Category III violations include: practicing with an expired license; practicing while on inactive status; practicing in non compliance with CE requirements; association with a person whose license has been suspended, canceled, revoked, or convicted of the unlawful practice of chiropractic in any state; failure to supervise a chiropractic student or recent graduate; failure to maintain sanitary conditions in practice; failure to comply with rules on prepaid treatment plans; practicing at a facility without a current facility registration; operating a facility without a current facility registration; unauthorized disclosure of patient records; violation of patient confidentiality; misleading or fraudulent advertising; using the term physician or chiropractic physician; failing to use DC or chiropractor in advertising; advertising DC or chiropractor without holding a license; using DC or chiropractor when advertising services outside the scope of chiropractic.  These may carry up to $500 fine per day and/or suspension. 

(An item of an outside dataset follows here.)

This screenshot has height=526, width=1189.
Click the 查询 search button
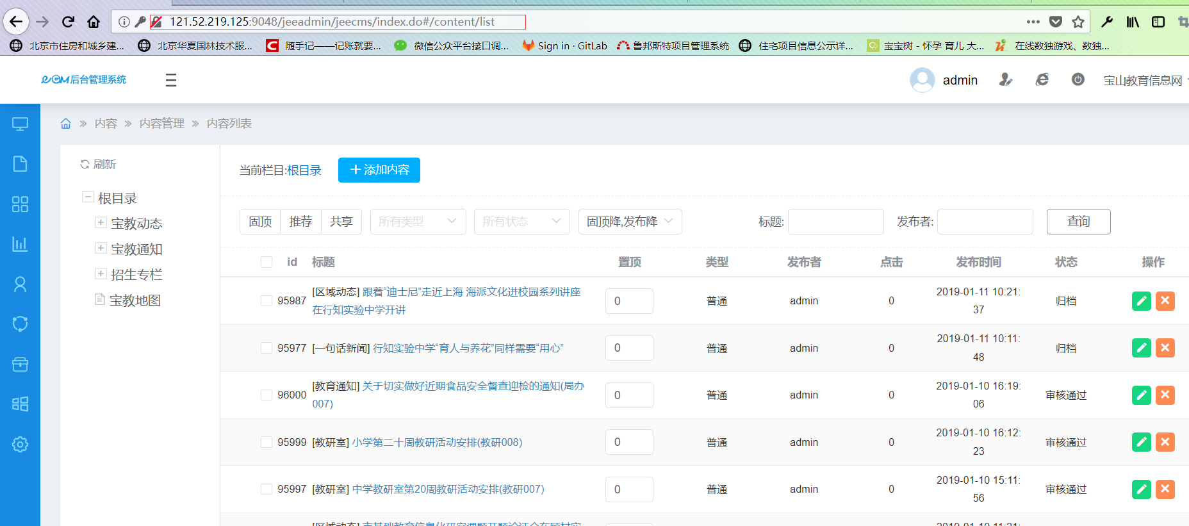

Category IV violations include: failure to furnish patient records; overcharging for copies; failure to disclose charges to a patient; failure to maintain patient records; failure to report out-of-facility practice; failure to display public interest placard, facility registration, or license renewal card; failing to clearly differentiate chiropractic office from another business; failure to complete CE requirements; failure to comply with spinal screening rules; failure to report change of address; failure to report facility address change or change of ownership; failure to report locum tenens information; default on student loan; performing radiological procedures without current DSHS registrations; “MRTCA DSHS rules or order”; performing radiological procedures without supervision, or use of other restricted procedure.  These may carry up to $250 fine per day.

Check http://www.sos.state.tx.us/texreg/pdf/backview/0113/0113tab.pdf for more accurate details.

The Board considered and denied a rule petition that requested repeal of Rule 78.14 Acupuncture, after and pursuant to review and recommendation by the Board’s Rule Committee, on January 6, 2017.